Tower Weekend

For 14 Octobers we’ve scheduled a weekend with a small group of friends at our place in the mountains. We’ve called the get-away “The Tower Weekend” since the beginning, a name derived from the unique hand-built wooden tower that was once the only structure on the property.

Going to the Tower is not for uber-urban types. It’s a half-mile off the paved road up and then down a steep two-track “driveway.” The closest house (and toilet that doesn’t compost) is a quarter-mile over the ridge. If you need something the nearest convenience store is on Highway 107, six miles away.

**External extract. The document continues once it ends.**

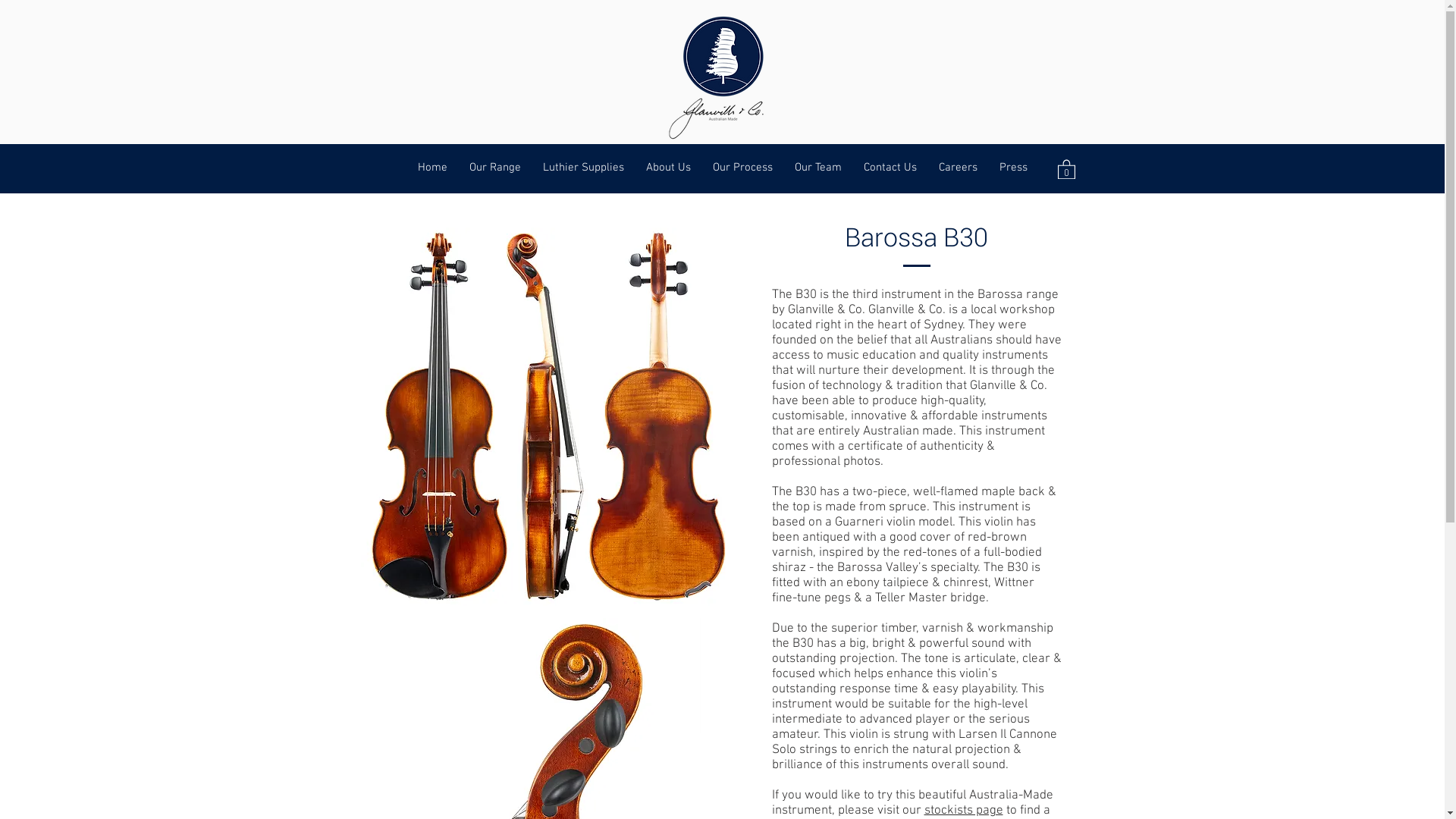 Image resolution: width=1456 pixels, height=819 pixels. What do you see at coordinates (989, 167) in the screenshot?
I see `'Press'` at bounding box center [989, 167].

When I bought the four acres in the summer of 1993 I viewed the place as Henry David Thoreau had his Walden cabin. It would be a spot where I could disappear from the world to write and recover some sense of literary and environmental perspective. The first few summers I did write there very successfully. I soon imagined that I would gradually spend more and more time in the Appalachian woods, growing attuned to mountain solitude and back-country self-sufficiency.

When I wasn’t channeling Thoreau, the tower functioned as the poet William Butler Yeats’ tower once had in Ireland. My tower was a place where I communed with the deeper earth spirits. The former owner had asked a Cherokee shaman to divine the “power points” on the property and so I inherited a ritual of “feeding the gods,” sprinkling cornmeal on small two stone altars along the spring run.
One year there were only six of us at the gathering, but most years there are at least eight or ten. Over the years there have probably been thirty or so friends who have visited for a day or the weekend. Their names and deeds are duly recorded in the journal I’ve kept since the beginning.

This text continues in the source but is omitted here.